**TASK TO CARRY OUT:** Read the data, and whenever a line holds the word "accomplish", report that line.

**RECORDS TO PROCESS:**
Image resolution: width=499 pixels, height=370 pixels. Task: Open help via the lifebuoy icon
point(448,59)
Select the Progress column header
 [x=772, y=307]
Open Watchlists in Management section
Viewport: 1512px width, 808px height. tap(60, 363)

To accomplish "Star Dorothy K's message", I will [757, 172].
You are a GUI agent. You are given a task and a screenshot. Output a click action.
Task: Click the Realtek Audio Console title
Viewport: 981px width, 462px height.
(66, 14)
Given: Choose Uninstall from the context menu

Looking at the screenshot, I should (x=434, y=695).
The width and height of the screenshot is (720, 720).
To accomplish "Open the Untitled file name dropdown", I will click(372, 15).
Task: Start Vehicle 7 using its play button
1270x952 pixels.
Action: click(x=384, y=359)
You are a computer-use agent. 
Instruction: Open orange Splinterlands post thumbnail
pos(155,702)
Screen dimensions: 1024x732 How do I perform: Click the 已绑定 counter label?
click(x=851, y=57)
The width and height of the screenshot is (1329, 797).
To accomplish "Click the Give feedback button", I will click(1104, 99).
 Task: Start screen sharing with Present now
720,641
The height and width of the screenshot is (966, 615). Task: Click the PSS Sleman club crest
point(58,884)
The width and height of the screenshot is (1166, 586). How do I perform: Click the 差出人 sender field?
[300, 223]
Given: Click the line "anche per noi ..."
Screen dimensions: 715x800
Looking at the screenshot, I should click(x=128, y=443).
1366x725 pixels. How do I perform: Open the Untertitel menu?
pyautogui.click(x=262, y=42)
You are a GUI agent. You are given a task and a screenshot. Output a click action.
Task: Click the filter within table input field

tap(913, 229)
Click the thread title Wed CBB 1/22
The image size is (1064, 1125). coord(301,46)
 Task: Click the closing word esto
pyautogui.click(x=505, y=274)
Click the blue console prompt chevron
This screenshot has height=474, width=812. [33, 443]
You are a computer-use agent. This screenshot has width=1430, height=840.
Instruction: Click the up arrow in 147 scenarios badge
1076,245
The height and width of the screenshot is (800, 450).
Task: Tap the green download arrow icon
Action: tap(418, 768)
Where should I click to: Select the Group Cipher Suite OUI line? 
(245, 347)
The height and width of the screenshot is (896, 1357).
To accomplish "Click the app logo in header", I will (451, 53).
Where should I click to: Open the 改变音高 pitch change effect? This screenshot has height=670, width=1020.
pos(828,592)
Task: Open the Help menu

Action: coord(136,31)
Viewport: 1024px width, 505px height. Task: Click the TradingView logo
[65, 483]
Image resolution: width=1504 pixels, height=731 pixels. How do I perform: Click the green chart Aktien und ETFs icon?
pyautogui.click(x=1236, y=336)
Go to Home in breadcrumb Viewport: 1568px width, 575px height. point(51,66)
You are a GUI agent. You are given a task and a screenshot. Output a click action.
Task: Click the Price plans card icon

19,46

**PROBLEM SOLUTION:**
To accomplish "Star Dorothy K's message", I will [757, 172].
To accomplish "Open the Untitled file name dropdown", I will click(372, 15).
To accomplish "Click the Give feedback button", I will click(1104, 99).
To accomplish "Click the app logo in header", I will (451, 53).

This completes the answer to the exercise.